The answer must be every line below that holds the word "from".

[Data records]
==================================================

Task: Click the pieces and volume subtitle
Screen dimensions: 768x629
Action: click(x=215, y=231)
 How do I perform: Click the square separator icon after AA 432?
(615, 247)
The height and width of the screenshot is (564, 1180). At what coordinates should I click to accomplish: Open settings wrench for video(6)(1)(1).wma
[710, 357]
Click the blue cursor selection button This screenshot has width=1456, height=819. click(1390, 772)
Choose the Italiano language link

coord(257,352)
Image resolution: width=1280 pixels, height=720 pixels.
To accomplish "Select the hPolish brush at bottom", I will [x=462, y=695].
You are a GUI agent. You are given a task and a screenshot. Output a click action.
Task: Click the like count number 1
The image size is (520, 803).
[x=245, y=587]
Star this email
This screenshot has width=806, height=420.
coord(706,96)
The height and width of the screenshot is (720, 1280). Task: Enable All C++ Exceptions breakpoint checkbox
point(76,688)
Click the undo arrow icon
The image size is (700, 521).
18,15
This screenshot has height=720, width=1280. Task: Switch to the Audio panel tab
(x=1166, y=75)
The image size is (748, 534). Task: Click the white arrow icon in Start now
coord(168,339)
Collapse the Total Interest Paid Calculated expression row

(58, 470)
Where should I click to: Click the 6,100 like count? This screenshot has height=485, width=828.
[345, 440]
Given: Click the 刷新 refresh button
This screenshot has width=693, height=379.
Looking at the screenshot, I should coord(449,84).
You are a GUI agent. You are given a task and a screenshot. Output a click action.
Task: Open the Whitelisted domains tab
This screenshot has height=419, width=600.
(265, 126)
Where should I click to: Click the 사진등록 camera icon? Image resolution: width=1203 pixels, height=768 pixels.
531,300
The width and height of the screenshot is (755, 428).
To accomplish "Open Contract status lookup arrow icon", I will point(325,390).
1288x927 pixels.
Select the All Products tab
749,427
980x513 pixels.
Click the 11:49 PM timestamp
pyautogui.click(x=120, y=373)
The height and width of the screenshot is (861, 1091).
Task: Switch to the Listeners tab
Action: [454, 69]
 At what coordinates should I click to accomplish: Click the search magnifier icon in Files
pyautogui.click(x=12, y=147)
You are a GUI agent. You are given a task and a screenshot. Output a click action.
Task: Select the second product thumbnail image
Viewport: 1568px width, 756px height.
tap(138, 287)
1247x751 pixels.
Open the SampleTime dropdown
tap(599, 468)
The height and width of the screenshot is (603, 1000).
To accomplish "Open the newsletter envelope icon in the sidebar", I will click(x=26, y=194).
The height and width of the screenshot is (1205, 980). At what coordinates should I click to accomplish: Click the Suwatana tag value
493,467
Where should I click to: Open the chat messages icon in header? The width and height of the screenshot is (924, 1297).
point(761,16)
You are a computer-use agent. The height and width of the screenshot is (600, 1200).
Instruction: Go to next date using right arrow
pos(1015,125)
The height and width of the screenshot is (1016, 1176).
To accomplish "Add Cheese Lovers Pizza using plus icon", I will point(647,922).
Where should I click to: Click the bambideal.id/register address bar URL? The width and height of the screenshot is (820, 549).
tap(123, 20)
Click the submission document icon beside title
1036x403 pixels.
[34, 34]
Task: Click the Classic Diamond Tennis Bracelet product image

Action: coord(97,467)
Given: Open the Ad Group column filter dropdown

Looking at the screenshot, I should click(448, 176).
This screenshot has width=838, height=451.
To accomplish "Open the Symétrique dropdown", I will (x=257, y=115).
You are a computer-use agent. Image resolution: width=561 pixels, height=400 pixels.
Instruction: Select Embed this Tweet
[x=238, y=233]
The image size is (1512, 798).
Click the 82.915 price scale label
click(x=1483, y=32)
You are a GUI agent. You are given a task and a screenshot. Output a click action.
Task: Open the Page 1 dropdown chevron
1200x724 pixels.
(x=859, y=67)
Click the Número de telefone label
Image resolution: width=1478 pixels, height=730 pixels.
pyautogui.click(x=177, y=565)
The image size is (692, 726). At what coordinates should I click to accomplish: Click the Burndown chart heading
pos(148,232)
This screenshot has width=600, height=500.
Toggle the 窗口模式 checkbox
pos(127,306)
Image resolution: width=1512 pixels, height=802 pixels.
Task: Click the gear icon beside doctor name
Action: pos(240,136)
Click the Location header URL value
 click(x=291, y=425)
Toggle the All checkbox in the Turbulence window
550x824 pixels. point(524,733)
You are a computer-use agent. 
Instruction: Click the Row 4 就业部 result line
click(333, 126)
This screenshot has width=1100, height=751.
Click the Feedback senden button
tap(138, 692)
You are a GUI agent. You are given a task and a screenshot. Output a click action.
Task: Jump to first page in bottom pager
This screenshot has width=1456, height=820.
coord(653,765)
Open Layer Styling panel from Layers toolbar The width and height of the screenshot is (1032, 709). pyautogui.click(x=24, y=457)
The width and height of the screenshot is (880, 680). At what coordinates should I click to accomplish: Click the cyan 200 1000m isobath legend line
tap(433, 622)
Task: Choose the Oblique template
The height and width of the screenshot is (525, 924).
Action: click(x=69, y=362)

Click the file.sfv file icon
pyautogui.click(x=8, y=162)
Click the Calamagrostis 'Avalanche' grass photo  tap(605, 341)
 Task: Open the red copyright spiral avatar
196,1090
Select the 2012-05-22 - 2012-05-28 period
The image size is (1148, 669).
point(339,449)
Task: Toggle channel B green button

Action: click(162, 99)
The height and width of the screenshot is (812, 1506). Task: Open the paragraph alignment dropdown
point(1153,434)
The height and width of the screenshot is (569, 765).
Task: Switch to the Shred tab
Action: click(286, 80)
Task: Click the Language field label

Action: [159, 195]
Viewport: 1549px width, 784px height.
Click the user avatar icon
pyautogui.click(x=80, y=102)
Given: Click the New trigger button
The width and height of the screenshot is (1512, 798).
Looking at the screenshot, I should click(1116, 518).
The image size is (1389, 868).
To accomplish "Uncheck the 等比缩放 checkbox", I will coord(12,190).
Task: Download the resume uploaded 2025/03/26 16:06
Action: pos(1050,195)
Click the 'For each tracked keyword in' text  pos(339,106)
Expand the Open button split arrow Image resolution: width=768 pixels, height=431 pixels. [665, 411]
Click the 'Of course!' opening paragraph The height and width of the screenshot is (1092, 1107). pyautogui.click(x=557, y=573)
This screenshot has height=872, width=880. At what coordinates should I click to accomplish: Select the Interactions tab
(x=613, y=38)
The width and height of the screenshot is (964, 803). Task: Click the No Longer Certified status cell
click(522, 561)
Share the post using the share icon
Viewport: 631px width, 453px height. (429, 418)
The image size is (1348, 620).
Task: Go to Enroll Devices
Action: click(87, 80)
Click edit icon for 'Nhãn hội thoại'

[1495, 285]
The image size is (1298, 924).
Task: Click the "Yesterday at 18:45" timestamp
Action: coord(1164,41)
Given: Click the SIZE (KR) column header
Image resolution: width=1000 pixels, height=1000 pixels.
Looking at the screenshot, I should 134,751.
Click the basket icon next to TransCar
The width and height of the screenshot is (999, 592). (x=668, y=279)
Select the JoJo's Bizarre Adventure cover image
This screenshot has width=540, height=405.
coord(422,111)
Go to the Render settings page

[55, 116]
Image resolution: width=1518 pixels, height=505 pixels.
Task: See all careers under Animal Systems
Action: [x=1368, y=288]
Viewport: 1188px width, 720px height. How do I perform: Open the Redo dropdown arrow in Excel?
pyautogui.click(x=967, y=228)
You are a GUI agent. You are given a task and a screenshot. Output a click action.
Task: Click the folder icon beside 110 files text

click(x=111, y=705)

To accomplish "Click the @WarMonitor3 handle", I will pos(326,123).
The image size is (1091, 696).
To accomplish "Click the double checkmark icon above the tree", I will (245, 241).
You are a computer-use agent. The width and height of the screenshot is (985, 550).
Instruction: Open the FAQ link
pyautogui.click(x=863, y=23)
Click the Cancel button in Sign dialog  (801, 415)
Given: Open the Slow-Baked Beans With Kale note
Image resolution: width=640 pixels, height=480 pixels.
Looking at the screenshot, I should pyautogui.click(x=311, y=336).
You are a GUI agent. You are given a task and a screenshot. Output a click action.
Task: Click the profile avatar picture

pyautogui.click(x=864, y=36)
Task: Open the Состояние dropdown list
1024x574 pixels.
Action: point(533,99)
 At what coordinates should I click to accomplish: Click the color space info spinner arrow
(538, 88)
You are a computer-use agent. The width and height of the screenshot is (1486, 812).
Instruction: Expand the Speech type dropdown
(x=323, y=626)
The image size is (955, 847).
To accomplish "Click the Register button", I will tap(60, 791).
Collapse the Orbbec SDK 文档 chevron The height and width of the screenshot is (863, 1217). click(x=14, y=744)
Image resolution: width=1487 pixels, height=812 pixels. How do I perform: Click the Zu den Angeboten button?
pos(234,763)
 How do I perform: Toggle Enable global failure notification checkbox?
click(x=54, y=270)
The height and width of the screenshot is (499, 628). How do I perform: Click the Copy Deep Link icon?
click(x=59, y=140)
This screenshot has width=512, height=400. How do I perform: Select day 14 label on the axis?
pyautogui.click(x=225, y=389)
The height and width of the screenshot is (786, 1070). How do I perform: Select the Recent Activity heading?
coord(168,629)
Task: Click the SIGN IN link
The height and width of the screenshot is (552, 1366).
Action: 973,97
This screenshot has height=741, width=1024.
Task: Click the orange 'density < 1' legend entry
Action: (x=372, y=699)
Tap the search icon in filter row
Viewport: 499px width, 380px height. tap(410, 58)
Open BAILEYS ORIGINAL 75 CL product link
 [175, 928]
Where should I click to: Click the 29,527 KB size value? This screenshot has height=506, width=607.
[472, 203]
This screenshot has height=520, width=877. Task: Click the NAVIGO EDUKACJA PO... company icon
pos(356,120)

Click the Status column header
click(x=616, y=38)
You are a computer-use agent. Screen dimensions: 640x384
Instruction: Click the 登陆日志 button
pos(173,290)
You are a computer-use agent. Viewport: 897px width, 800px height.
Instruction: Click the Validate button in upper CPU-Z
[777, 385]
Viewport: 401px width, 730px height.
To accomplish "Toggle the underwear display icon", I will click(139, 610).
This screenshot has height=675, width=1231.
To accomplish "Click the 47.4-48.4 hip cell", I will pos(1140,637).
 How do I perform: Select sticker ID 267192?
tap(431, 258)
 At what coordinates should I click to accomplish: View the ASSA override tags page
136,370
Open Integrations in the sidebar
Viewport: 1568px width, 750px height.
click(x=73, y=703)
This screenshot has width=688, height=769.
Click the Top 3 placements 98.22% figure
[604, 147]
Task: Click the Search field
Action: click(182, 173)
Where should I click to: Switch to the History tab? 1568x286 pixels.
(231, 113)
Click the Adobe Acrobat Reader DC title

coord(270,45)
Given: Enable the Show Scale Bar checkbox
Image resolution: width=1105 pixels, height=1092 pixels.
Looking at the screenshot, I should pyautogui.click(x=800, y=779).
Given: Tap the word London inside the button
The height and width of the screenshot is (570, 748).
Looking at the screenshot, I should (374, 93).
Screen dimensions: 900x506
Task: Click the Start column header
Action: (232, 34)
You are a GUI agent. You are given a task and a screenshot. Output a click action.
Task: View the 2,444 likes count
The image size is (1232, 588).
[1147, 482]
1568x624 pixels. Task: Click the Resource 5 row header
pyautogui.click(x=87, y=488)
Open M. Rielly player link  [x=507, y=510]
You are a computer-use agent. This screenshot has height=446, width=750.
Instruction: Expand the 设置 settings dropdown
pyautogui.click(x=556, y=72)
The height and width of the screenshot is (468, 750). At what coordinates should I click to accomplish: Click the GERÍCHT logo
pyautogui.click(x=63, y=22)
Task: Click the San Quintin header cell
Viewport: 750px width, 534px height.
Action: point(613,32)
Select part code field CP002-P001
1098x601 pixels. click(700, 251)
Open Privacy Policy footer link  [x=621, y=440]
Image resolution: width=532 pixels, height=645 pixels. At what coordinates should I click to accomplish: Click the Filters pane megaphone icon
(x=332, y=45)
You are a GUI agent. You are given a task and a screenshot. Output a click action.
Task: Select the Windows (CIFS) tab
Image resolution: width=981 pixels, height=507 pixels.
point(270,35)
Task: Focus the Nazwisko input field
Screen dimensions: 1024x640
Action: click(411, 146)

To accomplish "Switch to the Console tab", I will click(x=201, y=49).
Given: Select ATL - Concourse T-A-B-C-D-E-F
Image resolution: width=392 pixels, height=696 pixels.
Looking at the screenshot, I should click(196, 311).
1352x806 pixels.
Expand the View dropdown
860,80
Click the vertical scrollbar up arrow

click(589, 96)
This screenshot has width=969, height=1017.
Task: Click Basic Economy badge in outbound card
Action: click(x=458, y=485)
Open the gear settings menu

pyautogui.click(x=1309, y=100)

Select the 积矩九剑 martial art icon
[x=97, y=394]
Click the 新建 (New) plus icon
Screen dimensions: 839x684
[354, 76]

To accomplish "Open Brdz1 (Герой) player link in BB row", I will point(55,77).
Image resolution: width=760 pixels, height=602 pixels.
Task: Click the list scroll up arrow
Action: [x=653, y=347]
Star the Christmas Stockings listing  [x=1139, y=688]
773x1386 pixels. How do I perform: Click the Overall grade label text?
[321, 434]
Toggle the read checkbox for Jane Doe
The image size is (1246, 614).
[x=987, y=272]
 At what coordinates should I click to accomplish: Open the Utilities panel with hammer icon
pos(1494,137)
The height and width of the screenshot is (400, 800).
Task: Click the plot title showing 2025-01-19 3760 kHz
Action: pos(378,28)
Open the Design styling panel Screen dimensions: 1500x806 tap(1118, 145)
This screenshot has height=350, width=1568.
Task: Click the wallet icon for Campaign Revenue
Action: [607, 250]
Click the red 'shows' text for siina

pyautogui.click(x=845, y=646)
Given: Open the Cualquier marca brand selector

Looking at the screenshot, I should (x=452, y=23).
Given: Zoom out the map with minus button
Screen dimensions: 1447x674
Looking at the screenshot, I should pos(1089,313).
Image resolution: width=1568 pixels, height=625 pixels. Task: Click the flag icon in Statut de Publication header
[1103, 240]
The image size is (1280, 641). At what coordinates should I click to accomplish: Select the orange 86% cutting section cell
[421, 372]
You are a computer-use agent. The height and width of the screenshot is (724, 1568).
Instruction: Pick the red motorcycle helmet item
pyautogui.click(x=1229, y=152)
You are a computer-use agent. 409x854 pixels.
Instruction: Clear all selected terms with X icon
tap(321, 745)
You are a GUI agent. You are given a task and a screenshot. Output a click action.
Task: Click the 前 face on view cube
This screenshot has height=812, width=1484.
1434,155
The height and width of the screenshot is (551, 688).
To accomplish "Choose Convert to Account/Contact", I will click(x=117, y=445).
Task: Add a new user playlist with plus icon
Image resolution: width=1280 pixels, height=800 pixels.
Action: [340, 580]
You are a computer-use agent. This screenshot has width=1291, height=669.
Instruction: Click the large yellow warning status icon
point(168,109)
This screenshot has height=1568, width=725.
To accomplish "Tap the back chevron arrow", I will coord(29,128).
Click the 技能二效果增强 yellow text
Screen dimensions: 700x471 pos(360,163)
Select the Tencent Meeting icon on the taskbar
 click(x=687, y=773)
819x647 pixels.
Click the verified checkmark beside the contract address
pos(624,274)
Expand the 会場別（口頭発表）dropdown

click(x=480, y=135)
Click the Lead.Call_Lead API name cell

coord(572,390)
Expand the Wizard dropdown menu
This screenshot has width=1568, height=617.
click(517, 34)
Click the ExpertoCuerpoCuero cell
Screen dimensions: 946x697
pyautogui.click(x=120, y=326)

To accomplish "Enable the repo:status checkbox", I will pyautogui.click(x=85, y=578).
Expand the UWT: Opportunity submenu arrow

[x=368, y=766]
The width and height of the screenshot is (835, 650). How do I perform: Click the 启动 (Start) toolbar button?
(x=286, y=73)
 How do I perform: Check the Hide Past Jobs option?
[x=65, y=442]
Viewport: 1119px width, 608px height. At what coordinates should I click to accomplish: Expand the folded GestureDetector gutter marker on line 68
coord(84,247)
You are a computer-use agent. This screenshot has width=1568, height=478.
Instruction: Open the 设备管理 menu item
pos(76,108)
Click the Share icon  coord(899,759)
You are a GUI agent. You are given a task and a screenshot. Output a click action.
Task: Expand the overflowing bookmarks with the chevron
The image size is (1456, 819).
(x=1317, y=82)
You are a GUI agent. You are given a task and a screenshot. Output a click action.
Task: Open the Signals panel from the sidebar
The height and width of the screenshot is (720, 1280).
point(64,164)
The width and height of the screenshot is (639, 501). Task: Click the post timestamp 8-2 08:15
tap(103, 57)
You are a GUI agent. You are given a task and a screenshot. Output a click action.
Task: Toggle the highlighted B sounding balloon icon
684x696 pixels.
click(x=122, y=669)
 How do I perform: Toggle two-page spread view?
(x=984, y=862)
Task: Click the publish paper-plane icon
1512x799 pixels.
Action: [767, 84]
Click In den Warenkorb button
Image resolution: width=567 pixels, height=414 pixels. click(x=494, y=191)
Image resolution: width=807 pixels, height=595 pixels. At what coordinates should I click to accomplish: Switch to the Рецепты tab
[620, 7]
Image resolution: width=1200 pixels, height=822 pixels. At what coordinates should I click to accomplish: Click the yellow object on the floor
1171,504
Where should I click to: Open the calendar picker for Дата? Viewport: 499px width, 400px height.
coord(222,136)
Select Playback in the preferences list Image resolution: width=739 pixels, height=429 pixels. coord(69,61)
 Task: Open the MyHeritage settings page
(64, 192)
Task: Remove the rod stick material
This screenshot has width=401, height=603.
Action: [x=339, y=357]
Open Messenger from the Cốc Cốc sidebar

==================================================

▶ Solved problem:
Open Layer Styling panel from Layers toolbar The width and height of the screenshot is (1032, 709). pyautogui.click(x=24, y=457)
Task: Open the Signals panel from the sidebar
Open Messenger from the Cốc Cốc sidebar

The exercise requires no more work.